Lo que pudo haber terminado en tragedia tuvo un desenlace feliz gracias a la rápida reacción de una comunidad entera. Un operativo solidario que demandó más de cuatro horas de trabajo permitió asistir y trasladar a Celso Garay, un vecino de más de 70 años que sufrió una descompensación en su vivienda ubicada en una zona rural de difícil acceso de Lucas Norte.
El episodio
ocurrió días atrás, cuando un llamado telefónico al presidente comunal, Carlos
Strumia, puso en marcha una serie de gestiones urgentes junto al personal del
hospital local.
La situación
no era sencilla: Garay se encontraba a más de 50 kilómetros del centro de salud
y los caminos estaban en condiciones muy complicadas para transitar.
Sin embargo,
nadie dudó en actuar. Pasada la medianoche, una comitiva integrada por personal
sanitario, autoridades y vecinos emprendió el recorrido para llegar hasta el
domicilio del hombre. Tras una ardua tarea, lograron encontrarlo, trasladarlo y
brindarle la atención médica que necesitaba.
Actualmente,
Celso se encuentra en buen estado de salud, una noticia que llevó alivio tanto
a su familia como a toda la comunidad.
El operativo
demandó más de cuatro horas entre la ida y la vuelta, en medio de un escenario
adverso marcado por los caminos rurales prácticamente intransitables. Aun así,
la solidaridad y el compromiso de quienes participaron fueron determinantes
para llegar a tiempo.
A través de
un comunicado, tanto la familia Garay como la Comuna de Lucas Norte expresaron
su agradecimiento a todas las personas que hicieron posible el exitoso
desenlace.
“Gracias a
los vecinos que colaboraron y acompañaron, al personal de salud por su
compromiso y entrega, a quienes pusieron vehículos, tiempo y fuerzas sin
dudarlo y a todos los que de una u otra forma estuvieron presentes. En los
momentos difíciles nuestra comunidad demuestra que juntos podemos todo. La solidaridad
nos hace más fuertes”.
El episodio
también volvió a poner de manifiesto las dificultades que enfrentan diariamente
quienes viven en las zonas más alejadas del departamento Villaguay.
La propia
historia de la familia Garay es una muestra de ello. Meses atrás, Matilde
Aranda, esposa de Celso, fue noticia tras jubilarse luego de más de 32 años
como cocinera de la Escuela Nº 109 “Granaderos de San Martín” de Lucas Norte.

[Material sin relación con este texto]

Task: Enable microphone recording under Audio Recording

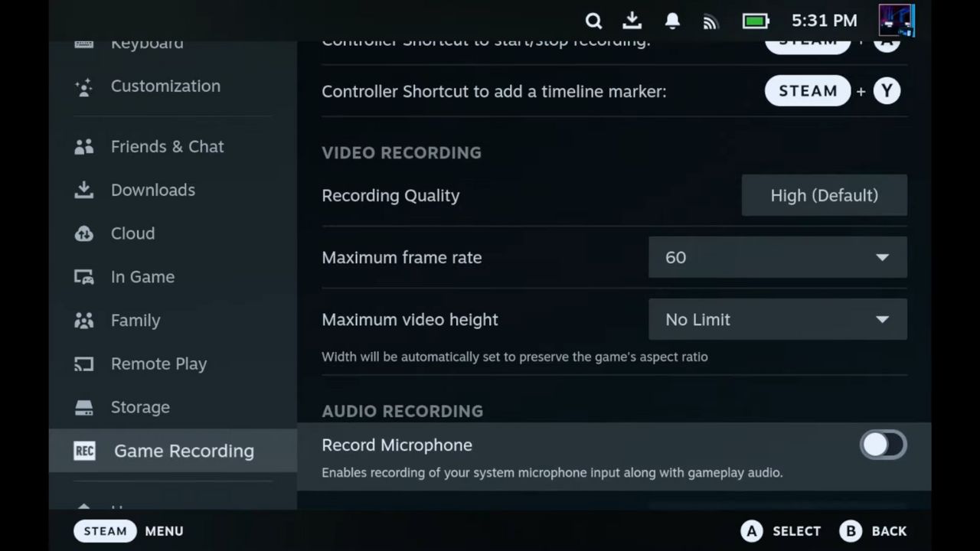Action: point(884,445)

Durante más de tres décadas, recorrió a caballo los difíciles caminos de la
zona para llegar a su lugar de trabajo y garantizar el desayuno y el almuerzo a
generaciones de alumnos. En una entrevista con El Pueblo, contó que vive en el
campo y que los traslados siempre representaron un desafío permanente. “Los
caminos rurales son complejos, pero siempre fui a caballo”, relató al recordar
sus años de servicio.
Lo sucedido
con Celso Garay vuelve a reflejar esa misma realidad: enormes distancias,
accesos complicados y la necesidad de una respuesta comunitaria inmediata
cuando surge una emergencia.
Esta vez, la
historia terminó bien. Y, una vez más, Lucas Norte dejó una enseñanza: cuando
la solidaridad se pone en marcha, ninguna distancia parece imposible.